With Smith, I would also proclaim that “Worship is not a rehearsal of a ‘natural law’ that can be known by reason or conscience; it is the restor(y)ing of a renewed humanity who are liturgically schooled.” And contrary to the counsel of the State, “the index and criterion for justice and the right ordering of society is not some generic, universal, or ‘natural’ canon but rather the revealed, biblical story unfolded in God’s covenant relationship with Israel and the church.” My fear is that the Church’s primary concern is preoccupied with the second Great commandment, when the first, “Love the lord your God,” is neglected. To Smith’s point, worship is necessary for the restoration of humanity rather than capitulating the goals of the State, who is birthed from the very world it seeks to rule and is more intent on self-preservation than true restoration. Reno comments that “St. Paul observed that Christ came to free us from our bondage to sin and death. This does not mean we will not sin or die. It means that we need not live in fear.” The story our worship ought to tell is one of freedom to gather, preach, and commune and baptise without fear of death since we have so great a promise from our Lord, “Whoever believes in me, though he die, yet shall he live.” As Smith also puts it, our acts of worship signal a “radical reorientation of an upside-down kingdom and initiation into the politics of the city of God.” He acknowledges that our worship forms us significantly, and worship begins with the assembly of the saints within the city of God, the very walls of the Church.

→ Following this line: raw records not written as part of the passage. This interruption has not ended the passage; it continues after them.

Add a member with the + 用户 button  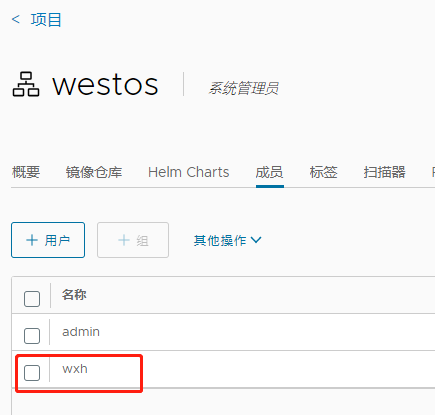pyautogui.click(x=48, y=240)
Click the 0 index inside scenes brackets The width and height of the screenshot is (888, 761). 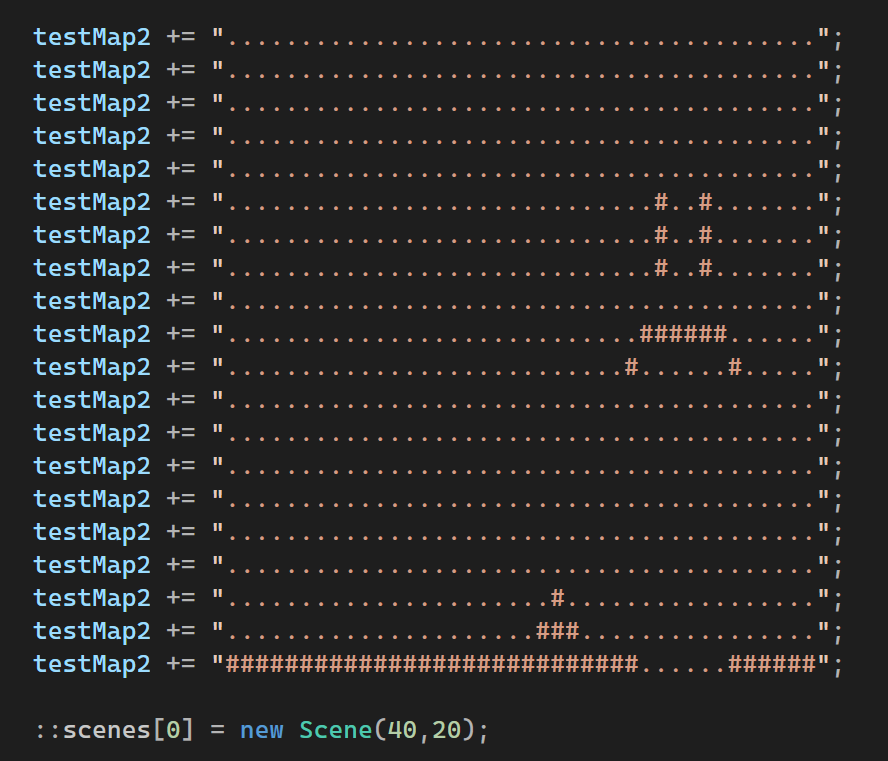click(174, 730)
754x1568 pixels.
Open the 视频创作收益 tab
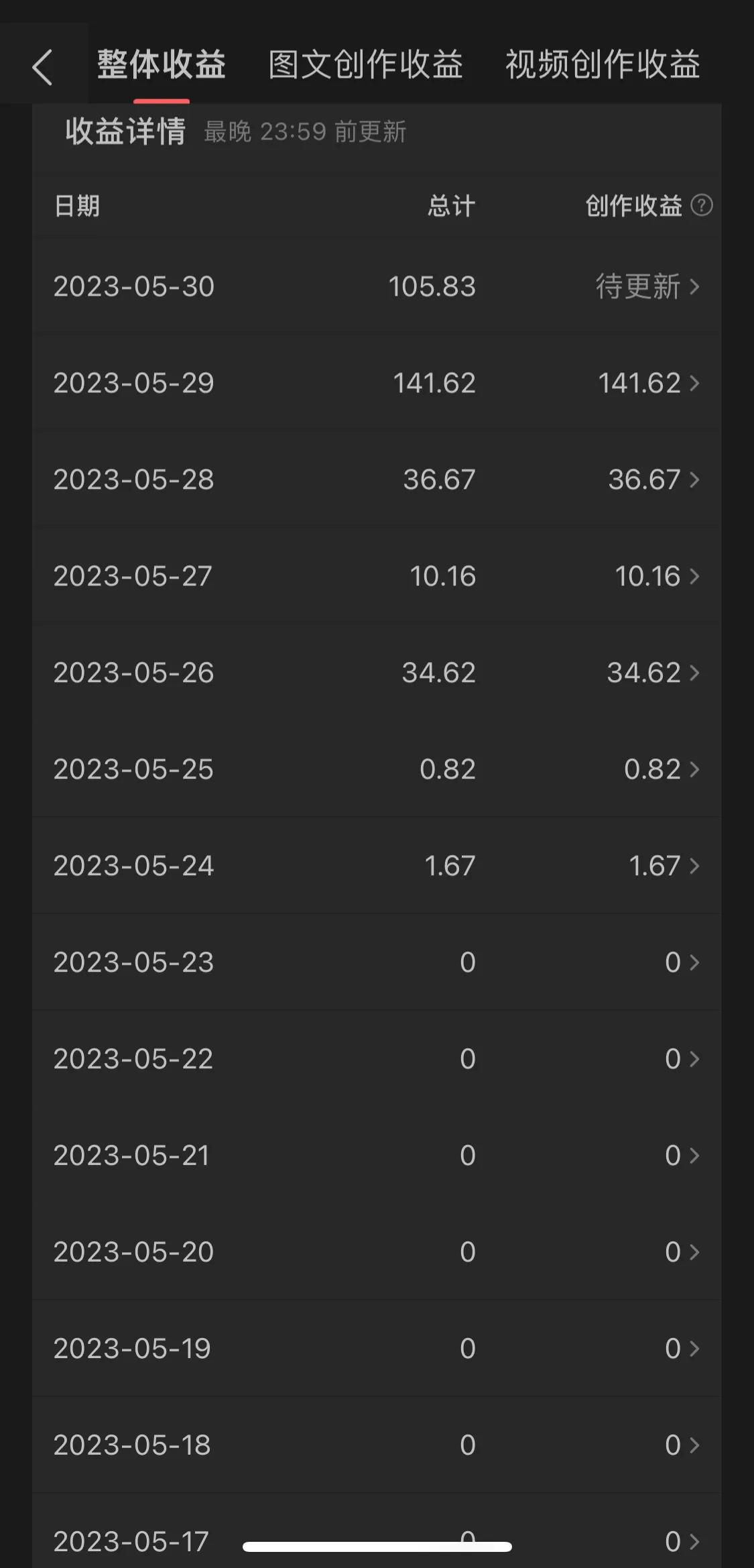tap(603, 66)

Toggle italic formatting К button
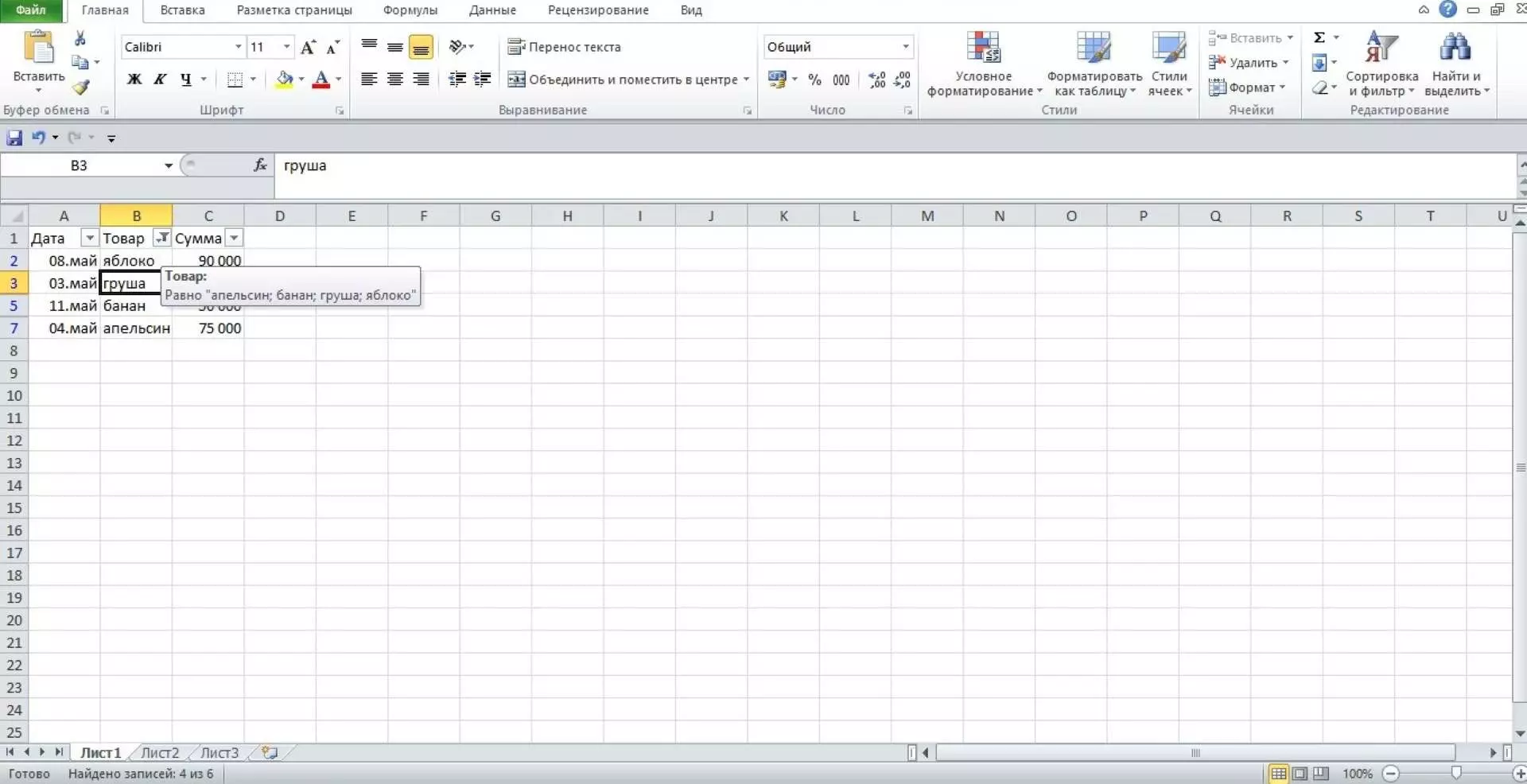(x=160, y=80)
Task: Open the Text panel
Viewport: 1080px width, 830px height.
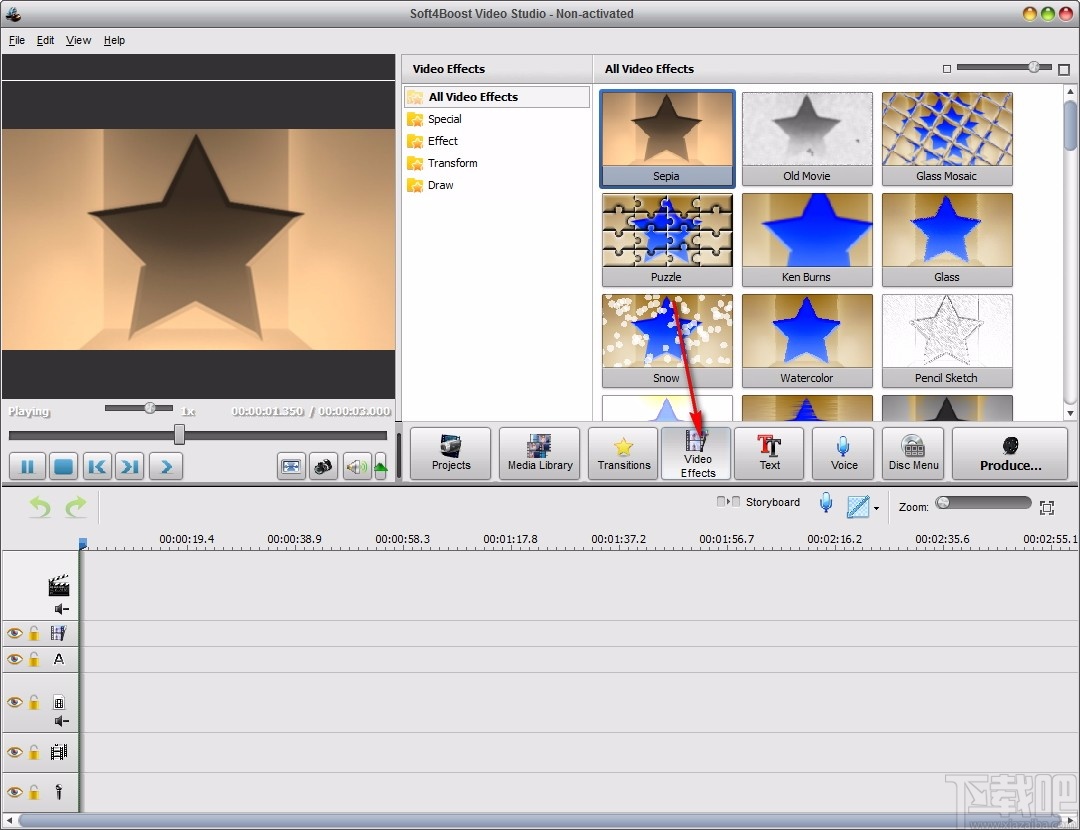Action: click(769, 453)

Icon of Christ the King, 2017 by Philip Davydov. Wood, gesso, egg tempera, gold leaf.

At first, I hesitated to adamantly throw my support behind Reno’s radical chastisement of our Church neglecting to meet together, though I strongly sympathize with his diagnosis upon reading Awaiting the King. My desire for the Church is not that she might legislate herself to congregate again, rather, to defy the State and meet because we believe that Christ is uniquely present in his Church through Word and Sacrament, as he promised. In this, our reaction to the COVID-19 pandemic has the potential to be an unprecedented political act by the Church, will she capitulate the polis of State and seek the welfare as the State defines “welfare”, or will she stand as her own polis as Church and seek true welfare as Christ did who, in the face of lepers, sought healing and restoration to a sick and broken world.

“Our most revolutionary political act is to hope… To be a Christian is to be a person who engages in politics but does so without fear.” I feel that the Church is primarily acting in fear, not necessarily of death, though that is surely a motivation of some. The Church fears it’s “loss of witness,” rather, its reputation. As Smith closes his book, so will I conclude: The King is alive and seated on his throne, and he reigns. And not only that: he is also interceding for us at the right hand of his Father. “Be not afraid.” Can we live in the narrative of our King, alive and reigning, yet close our doors to worship him for fear of death or embarrassment? The welfare of the city we live in now is greater than its health and preservation, it is the freedom of Christ Jesus witnessed in the gathering, proclamation, and sacraments of the Church.


Hauerwas, Stanley and Willimon, William. Resident Alien: Life in the Christian Colony (25th Anniversary Edition). Nashville: Abingdon Press, 2014.

Pecknold, C.C., “False Notions of the Common Good”, last modified April 23, 2020,

Reno, R.R., “Keep the Churches Open!”, last modified March 17, 2020,

Smith, James K.A. Awaiting the King: Reforming Public Theology.Grand Rapids: Baker Academic, 2017.